Zitat:Duterte entschuldigt sich für Hitler-Vergleich

Präsident der Philippinen hatte angekündigt, "drei Millionen Drogensüchtige abzuschlachten" Manila – Der philippinische Präsident Rodrigo Duterte hat sich bei der jüdischen Gemeinde "zutiefst" für seinen Vergleich zwischen seinem Krieg gegen die Drogen und Hitlers Holocaust entschuldigt. Es sei nie seine Absicht gewesen, die Erinnerung an sechs Millionen Juden zu schmälern, die von den Deutschen ermordet wurden, sagte Duterte am Sonntag. [...]

Zuvor hatte Duterte seinen brutalen Anti-Drogen-Krieg mit dem millionenfachen Mord an Juden während des Holocaust verglichen. "Hitler hat drei Millionen Juden massakriert. Nun, es gibt (hier) drei Millionen Drogenabhängige. Ich würde sie gerne abschlachten", sagte Duterte am Freitag und erregte damit heftige internationale Kritik. [...]

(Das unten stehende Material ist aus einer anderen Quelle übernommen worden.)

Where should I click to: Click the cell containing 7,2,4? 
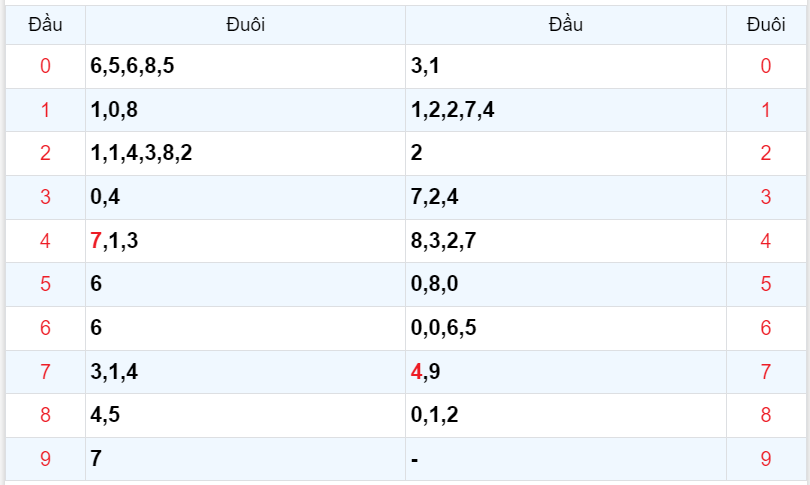tap(434, 197)

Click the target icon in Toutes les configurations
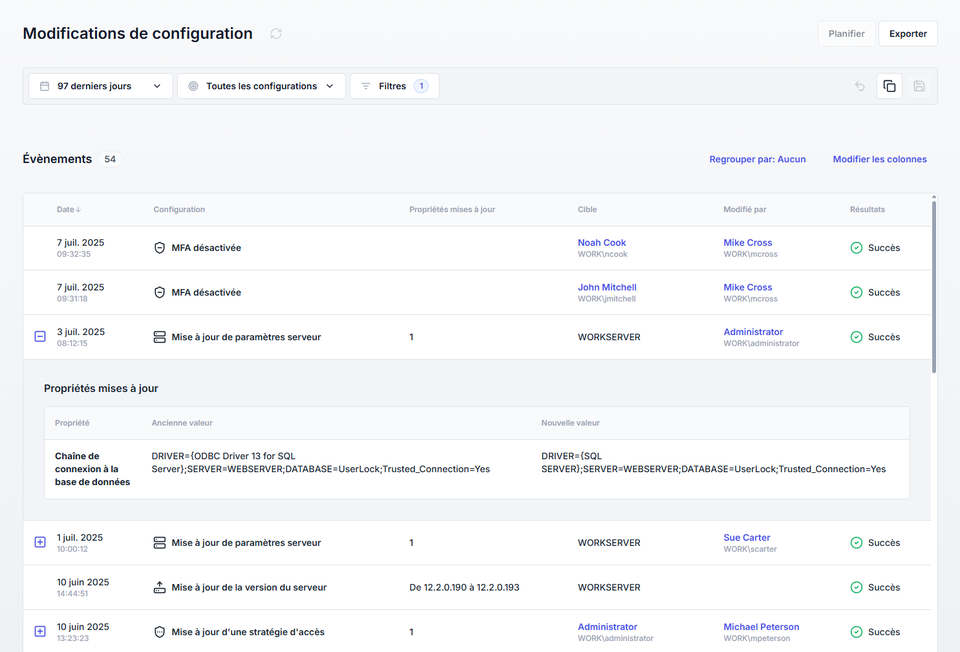[192, 86]
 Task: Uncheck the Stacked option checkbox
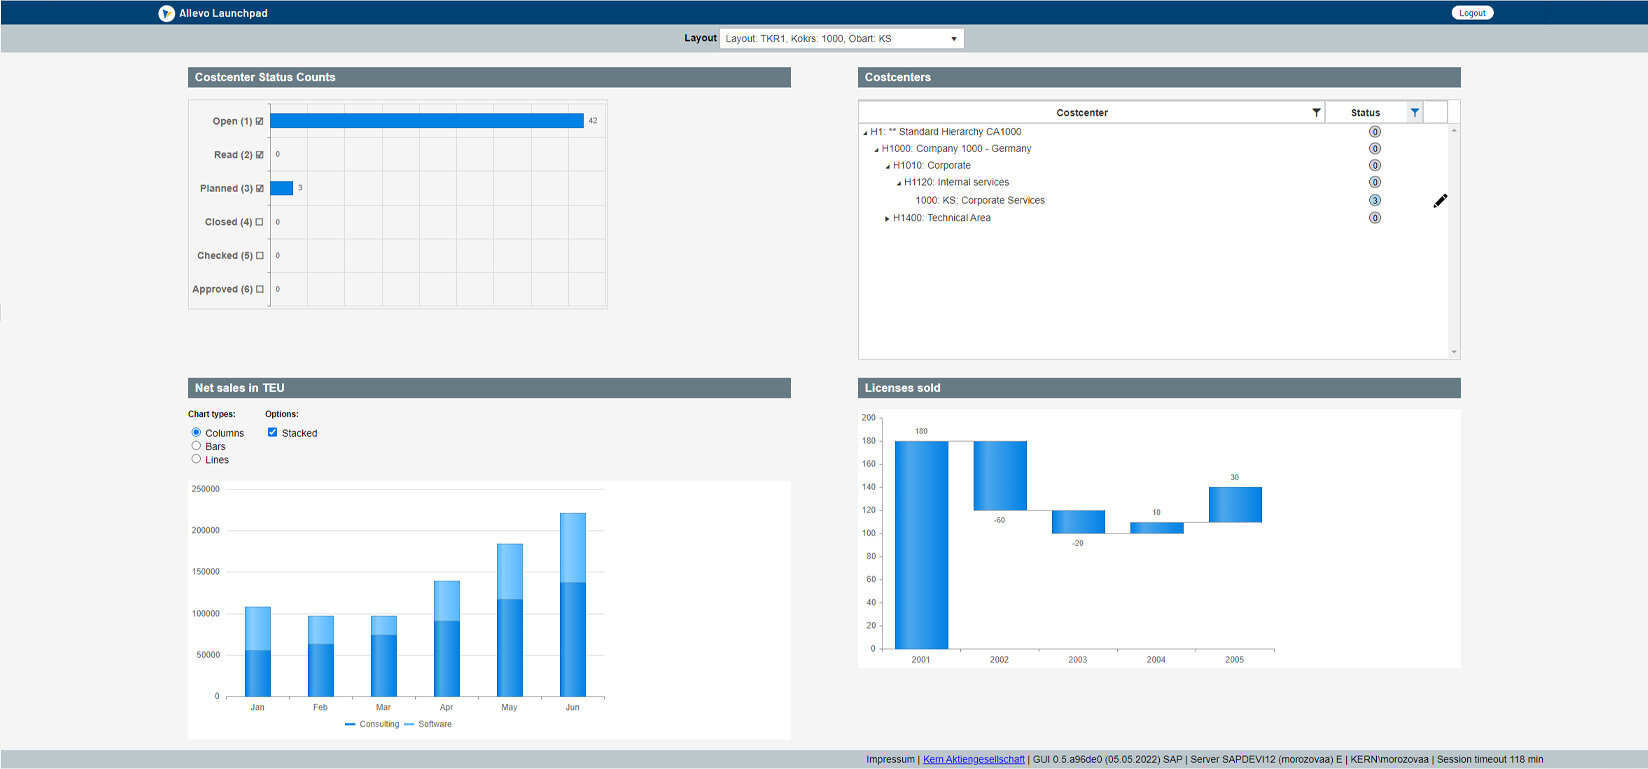click(272, 433)
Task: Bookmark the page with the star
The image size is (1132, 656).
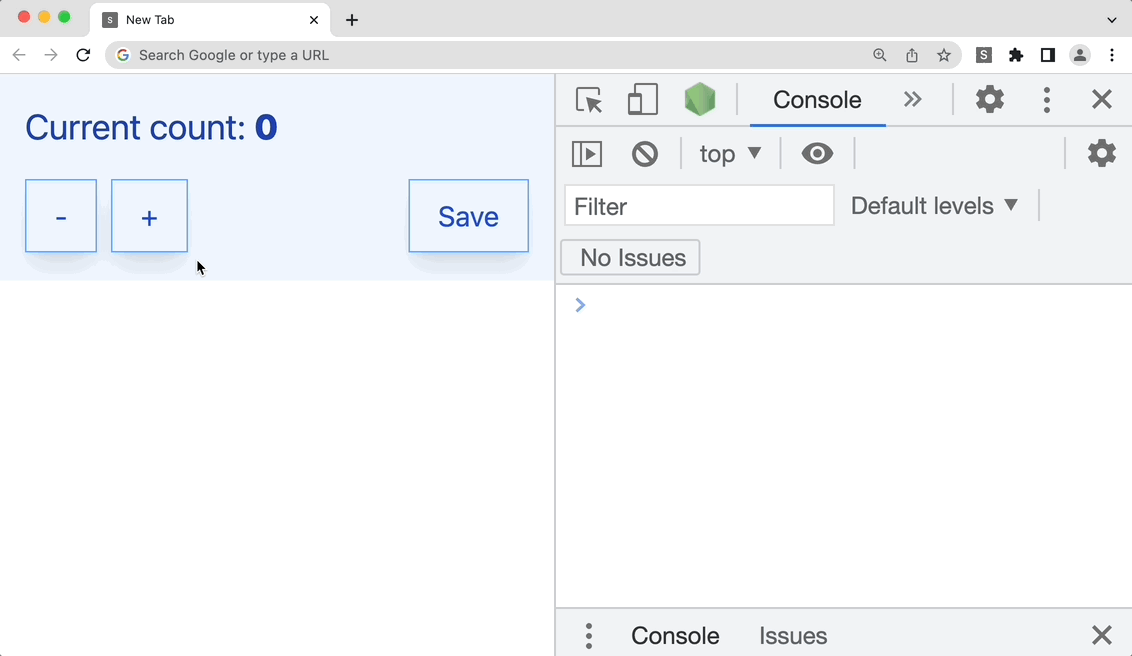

Der philippinische Staatschef führt einen kompromisslosen Krieg gegen Drogenhändler. Von Anfang Juli bis Ende September wurden 1.247 Menschen bei Polizeiaktionen getötet, in weiteren 1.721 ungeklärten Tötungsdelikten wird ermittelt.
http://derstandard.at/2000045269988/Dute...-Vergleich

Schneemann.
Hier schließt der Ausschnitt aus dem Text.